Computer Security: The Ultimate Inside Trader

I went to a talk on computer security. A few interesting case studies were brought up by the lead engineer of the server access and virtualization group at Cisco. Two case studies stuck out to me.

Someone suspected that there was an issue between two electronic trading centers between Asia and the USA, he wouldn’t say exactly where in the US and Asia, or who their client was. Anyway, they did some research in fact they called in their physicists to calculate the curvature of the Earth between the two continents to figure out how fast the data transfer rate should be, then they had their EEs look at the transmission line characteristics. Initially the IT engineer for the trading company told them, that the transfer rate should be 1.5 * the speed of light.

Cisco Engineer: What do you mean that the transfer rate is 1.5 * the speed of light, that’s physically impossible, it defies the laws of physics.
IT engineer: Well, I guess we must have a very robust router.
CE: Your are an idiot.

Eventually, they found that the transactions between one of the servers was being delayed by milliseconds, the packets sent were being slowed down. So, they did some more research, turns out that data connection between the two continents were over a undersea cable (there are a lot of undersea data cables between continent to continent that’s how we transfer data usually, please see attachment). Sidenote: Investment advice buy land in Africa, where the cable interconnect is routed from Asia.

They did more research, and discovered a man-in-the-middle attack, someone actually got access to the undersea cable as it was routed through French Polyonesia in the Pacific Ocean.
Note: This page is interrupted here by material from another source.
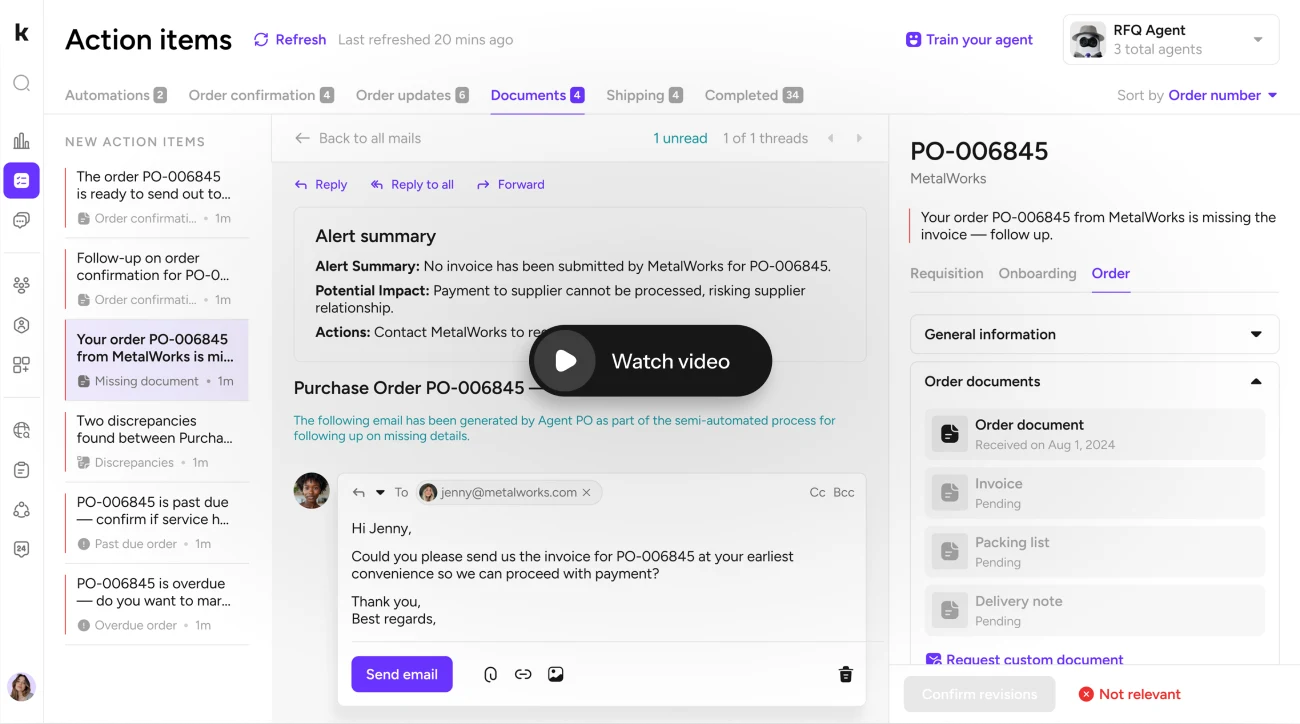Open the analytics bar chart icon
This screenshot has height=724, width=1300.
point(21,141)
As a result, the person could intercept the data being transmitted, see what types of trades were being placed (all he needed was those millisecond delays) and have an algorithm to decide whether to buy or sell shares based on what types of trades were being executed. All I have to say for the criminals brilliant, but illegal.

Second thing, power supplies. We often think of computer security in terms of protecting the data inputs and outputs of the computer/system, but what about the power inputs? What happens when Vcc(the input voltage) is not equal to what it’s suppose to be weird stuff starts happening at the logic level. The system might spit out a incorrect calculation, or spill out too much info with over or under voltage. Basically, he said it was very hard to design power supplies that are intolerant to slight signal variations.

In high school physics and basic college electromagnetics, we learn that AC signals are sinusoidal, with some constant amplitude, and when you convert from AC to DC with the use of a transformer and bridge diode rectifier (I’ve attached an oversimplified circuit found on google), you get a constant DC output. As a power professor I had once pointed out, what a fairy tale. For one in real life power is outputted in three phases (not just 1 sinusoidal signal), and two as shown in the plot from wikipedia, you superposition all the waves, then rectify it, no way are you going to get a perfectly constant DC output. You get close, but not close enough. So in short he argued that any input voltage signal variation should be logged no matter how small.